Я написал «бой», и, едва вывел это слово, как за тонкой завесой идей проступили эвересты первозданных страданий. Это страдания, которые нам не дано уничтожить: что можем мы противопоставить первобытному инстинкту, толкающему нас неутомимо искать поле боя, заставляющему бросать вызов судьбе, и вечно сражаться, и побеждать, и покорять, и завоевывать? Чем можем мы остановить этот древнейший, внезапно возникающий порыв — сжать в руке копье или меч и, как говорит Римона, броситься в погоню за какой-нибудь антилопой, чтобы пронзить ее, повергнуть, убить и отпраздновать это? Что можем сделать мы с усталостью сердца, с жестокостью, которая не проявляется садистски открыто, а действует утонченно, изворотливо, рядясь в «положительные» маски, и потому воспринимается как нечто вполне приемлемое? Чем ответить на злые замыслы, гнездящиеся в нас самих, на скрытую черствость, которую отцы наши называли душевной глухотой, когда даже человек вроде меня — вполне разумный, умеющий мыслить логически и владеть собой, «сельский священник», аскет, музыкант — порой обнаруживает в душе своей эту скрытую готовность ко злу? Как остановить, как обуздать это иссушающее наступление внутренних пустынь? Как преодолеть это темное желание повелевать другими, желание унизить, подчинить, закабалить, заковать в кандалы, поработить ближнего, опутав его некой прозрачной, тонкой паутиной — так, чтобы он постоянно ощущал себя виноватым, пристыженным и при этом еще испытывал чувство благодарности?

Я смотрю на последние строчки, написанные мною. «Как остановить», «как обуздать», «как преодолеть»… Пока я вопрошаю, как убежать от ужаса, этот ужас втайне пробирается в самую суть моих слов.
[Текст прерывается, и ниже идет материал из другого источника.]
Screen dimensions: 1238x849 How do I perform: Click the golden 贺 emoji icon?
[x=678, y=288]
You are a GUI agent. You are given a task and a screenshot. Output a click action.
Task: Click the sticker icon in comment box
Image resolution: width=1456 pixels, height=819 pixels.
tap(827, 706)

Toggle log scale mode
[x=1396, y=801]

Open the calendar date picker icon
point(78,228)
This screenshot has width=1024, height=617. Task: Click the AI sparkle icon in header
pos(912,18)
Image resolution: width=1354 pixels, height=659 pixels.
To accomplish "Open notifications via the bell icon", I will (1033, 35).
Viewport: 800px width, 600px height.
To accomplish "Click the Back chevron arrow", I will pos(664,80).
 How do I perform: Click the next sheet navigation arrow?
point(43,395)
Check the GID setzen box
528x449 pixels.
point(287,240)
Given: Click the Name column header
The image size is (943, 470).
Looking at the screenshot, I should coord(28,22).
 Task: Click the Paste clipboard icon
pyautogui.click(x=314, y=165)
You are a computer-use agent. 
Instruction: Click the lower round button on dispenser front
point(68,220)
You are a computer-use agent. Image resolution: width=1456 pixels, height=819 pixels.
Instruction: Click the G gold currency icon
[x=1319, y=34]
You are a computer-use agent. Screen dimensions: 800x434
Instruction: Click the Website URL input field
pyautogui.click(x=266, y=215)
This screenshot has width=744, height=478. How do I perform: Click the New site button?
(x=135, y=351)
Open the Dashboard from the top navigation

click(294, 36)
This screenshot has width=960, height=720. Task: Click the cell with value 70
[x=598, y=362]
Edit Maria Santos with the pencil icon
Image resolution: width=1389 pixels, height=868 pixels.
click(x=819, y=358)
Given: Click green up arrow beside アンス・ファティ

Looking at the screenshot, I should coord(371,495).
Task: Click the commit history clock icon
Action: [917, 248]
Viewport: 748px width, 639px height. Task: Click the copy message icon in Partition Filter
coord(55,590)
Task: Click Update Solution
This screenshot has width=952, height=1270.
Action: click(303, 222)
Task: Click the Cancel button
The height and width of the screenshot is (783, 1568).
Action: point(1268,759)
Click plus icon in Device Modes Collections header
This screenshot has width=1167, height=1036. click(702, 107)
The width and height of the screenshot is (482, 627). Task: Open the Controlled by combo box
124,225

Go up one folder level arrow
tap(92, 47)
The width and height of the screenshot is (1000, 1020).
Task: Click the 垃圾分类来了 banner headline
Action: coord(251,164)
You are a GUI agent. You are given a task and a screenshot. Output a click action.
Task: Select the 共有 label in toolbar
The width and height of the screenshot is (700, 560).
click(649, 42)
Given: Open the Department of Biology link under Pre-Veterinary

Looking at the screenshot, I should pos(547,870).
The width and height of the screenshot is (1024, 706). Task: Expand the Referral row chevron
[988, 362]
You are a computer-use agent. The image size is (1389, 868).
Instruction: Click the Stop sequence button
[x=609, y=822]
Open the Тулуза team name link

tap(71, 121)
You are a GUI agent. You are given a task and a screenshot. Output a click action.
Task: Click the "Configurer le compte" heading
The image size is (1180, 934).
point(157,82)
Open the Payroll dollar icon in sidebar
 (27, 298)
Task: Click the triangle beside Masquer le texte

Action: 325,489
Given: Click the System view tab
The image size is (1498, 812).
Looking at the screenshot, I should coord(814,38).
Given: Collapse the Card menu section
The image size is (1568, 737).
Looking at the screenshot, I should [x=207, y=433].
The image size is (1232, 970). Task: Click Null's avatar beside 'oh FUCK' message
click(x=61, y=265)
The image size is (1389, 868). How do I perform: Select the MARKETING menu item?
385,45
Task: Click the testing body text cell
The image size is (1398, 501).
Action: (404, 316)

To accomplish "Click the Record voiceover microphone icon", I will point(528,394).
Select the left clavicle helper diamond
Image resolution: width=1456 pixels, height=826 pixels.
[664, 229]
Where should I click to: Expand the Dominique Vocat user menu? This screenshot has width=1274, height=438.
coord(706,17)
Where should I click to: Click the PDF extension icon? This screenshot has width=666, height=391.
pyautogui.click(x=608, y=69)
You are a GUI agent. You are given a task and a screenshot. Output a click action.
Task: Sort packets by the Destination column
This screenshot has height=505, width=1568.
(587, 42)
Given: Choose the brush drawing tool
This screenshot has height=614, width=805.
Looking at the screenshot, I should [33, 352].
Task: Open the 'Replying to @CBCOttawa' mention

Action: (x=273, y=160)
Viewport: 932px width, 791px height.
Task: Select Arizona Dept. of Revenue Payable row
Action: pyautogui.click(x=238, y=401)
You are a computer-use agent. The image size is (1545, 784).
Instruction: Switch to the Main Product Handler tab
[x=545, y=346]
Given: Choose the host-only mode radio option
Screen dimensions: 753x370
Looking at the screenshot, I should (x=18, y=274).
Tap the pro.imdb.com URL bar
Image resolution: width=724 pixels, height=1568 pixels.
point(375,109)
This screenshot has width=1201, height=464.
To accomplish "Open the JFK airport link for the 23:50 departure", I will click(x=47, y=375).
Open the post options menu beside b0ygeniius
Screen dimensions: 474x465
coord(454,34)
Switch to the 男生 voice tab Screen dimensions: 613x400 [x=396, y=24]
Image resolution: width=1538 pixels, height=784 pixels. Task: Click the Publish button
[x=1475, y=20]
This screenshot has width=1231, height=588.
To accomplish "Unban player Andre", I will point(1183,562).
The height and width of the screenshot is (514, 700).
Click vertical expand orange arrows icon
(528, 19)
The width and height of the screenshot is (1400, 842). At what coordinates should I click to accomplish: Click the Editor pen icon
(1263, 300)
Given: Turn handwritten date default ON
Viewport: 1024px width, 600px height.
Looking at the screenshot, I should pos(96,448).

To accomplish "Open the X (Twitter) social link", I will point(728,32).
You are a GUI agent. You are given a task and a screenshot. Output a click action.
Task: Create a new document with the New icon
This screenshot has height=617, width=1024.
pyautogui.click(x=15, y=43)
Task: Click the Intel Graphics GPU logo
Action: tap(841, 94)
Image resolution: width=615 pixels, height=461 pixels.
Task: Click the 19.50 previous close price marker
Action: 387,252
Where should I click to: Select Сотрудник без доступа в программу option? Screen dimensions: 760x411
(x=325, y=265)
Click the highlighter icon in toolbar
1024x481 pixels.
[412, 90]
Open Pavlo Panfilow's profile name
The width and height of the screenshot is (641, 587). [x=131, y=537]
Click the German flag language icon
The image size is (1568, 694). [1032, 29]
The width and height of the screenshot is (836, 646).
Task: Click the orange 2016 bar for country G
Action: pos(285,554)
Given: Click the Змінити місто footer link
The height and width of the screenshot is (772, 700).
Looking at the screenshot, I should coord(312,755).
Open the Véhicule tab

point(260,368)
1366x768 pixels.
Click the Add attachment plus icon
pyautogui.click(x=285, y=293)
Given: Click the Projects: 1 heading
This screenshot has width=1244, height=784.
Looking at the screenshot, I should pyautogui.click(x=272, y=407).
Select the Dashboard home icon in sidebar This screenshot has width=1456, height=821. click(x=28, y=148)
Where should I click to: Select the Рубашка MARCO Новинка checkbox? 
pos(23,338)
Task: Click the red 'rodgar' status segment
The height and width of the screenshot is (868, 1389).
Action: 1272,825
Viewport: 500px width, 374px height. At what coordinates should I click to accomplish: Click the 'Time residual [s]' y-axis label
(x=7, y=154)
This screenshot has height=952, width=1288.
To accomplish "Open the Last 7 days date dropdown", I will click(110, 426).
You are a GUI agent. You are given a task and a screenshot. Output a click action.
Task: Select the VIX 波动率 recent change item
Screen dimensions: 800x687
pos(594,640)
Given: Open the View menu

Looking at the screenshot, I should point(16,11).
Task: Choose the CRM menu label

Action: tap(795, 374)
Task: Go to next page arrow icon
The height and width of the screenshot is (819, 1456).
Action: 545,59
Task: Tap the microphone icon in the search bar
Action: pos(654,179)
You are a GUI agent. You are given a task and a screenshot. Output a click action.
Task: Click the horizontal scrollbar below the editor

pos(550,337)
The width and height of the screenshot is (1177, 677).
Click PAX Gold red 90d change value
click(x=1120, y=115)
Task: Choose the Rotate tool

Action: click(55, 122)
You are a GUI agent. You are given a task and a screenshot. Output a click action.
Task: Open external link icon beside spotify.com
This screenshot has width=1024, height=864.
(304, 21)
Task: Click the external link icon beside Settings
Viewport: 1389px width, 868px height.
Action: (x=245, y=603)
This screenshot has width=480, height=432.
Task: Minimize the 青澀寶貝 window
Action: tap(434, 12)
Остановить. Обуздать. Преодолеть. И страх охватывает все мое существо.

9

Страда в самом разгаре. Дни стоят жаркие и длинные. Ночи короткие. Ни ветерка. Жатва ведется в три смены — даже по ночам, при свете прожекторов, установленных на комбайнах. И вот-вот наступит время собирать фрукты. А затем — виноград. И хлопок…

На северной границе почти каждый день вспыхивают перестрелки. И до нас добрались проникшие через границу террористы: повредили подающие воду насосы, взорвали на цитрусовой плантации пустовавшую сторожку из жести и той же ночью сумели, избежав столкновения с нашими пограничниками, вернуться к себе. Но полевые работы продолжаются. Все, кто может помочь, без возражений впрягаются в дело. Почти все мужчины, женщины и дети поднимаются раньше обычного, чтобы до начала рабочего дня успеть час-другой помочь на прополке и прореживании хлопчатника или на огороде.